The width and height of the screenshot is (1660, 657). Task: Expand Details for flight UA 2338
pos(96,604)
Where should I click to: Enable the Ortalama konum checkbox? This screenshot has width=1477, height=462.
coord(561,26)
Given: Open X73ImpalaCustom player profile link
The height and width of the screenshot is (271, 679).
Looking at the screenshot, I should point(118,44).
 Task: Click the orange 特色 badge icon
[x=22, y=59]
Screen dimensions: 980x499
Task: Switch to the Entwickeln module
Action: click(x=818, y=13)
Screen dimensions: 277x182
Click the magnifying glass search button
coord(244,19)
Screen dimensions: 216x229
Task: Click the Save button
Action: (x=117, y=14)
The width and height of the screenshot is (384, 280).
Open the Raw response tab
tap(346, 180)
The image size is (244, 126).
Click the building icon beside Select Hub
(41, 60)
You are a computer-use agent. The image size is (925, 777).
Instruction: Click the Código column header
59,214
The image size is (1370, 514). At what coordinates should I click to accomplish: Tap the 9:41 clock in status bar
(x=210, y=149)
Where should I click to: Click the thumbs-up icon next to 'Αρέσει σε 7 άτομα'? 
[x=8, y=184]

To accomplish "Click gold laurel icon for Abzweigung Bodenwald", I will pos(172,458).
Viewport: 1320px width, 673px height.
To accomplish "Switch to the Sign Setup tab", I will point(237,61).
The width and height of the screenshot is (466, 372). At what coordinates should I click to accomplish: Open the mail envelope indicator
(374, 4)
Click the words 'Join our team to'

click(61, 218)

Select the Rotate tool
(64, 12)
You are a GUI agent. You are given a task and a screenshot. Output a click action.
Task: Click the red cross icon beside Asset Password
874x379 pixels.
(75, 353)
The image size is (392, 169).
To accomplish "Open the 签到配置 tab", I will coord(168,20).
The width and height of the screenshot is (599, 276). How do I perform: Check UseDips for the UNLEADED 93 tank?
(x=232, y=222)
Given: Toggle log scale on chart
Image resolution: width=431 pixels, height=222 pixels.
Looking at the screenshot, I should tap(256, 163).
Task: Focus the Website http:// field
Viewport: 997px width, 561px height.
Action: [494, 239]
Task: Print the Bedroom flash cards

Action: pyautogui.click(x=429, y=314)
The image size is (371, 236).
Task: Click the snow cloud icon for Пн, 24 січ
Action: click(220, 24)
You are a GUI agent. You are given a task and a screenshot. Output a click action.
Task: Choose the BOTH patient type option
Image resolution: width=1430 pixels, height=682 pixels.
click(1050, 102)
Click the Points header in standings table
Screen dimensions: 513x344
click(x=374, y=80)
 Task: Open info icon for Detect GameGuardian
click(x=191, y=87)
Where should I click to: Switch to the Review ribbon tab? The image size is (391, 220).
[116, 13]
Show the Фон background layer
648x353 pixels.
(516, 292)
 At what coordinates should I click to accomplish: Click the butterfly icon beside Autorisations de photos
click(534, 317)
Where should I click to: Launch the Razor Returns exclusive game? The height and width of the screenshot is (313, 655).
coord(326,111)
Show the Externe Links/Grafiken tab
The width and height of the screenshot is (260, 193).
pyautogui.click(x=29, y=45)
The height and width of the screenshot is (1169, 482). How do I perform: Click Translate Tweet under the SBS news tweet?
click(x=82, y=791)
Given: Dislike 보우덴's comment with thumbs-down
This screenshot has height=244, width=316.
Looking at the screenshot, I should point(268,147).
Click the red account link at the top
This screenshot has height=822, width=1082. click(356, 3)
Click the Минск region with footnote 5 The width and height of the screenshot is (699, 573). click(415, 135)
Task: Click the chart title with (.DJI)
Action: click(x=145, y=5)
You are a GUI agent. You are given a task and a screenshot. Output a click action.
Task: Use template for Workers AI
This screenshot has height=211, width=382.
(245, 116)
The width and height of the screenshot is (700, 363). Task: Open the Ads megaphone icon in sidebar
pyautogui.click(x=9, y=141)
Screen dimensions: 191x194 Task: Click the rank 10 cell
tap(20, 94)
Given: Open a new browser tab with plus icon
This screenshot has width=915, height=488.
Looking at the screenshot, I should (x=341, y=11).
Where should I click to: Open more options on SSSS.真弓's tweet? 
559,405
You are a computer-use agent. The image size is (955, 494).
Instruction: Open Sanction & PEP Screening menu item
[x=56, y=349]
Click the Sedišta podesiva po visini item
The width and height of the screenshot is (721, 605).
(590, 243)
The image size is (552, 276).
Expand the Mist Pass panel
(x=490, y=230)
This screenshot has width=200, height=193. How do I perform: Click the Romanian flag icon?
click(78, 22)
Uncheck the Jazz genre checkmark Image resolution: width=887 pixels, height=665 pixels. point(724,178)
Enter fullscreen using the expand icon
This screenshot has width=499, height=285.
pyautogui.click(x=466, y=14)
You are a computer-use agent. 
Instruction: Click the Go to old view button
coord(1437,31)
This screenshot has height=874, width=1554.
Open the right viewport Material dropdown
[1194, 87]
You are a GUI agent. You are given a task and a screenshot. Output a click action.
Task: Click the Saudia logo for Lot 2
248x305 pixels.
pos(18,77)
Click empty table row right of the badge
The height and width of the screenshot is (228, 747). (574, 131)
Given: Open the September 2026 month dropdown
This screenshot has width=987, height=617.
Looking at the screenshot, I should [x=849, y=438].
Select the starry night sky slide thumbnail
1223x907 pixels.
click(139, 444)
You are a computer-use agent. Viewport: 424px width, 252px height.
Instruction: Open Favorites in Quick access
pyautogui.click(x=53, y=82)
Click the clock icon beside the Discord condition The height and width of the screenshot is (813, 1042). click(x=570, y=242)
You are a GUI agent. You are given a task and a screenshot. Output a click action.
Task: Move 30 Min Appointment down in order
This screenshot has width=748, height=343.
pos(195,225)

────────

## What to work on
Count the lines above in which the word "computer" appears, then state only that count.

## Written answer
4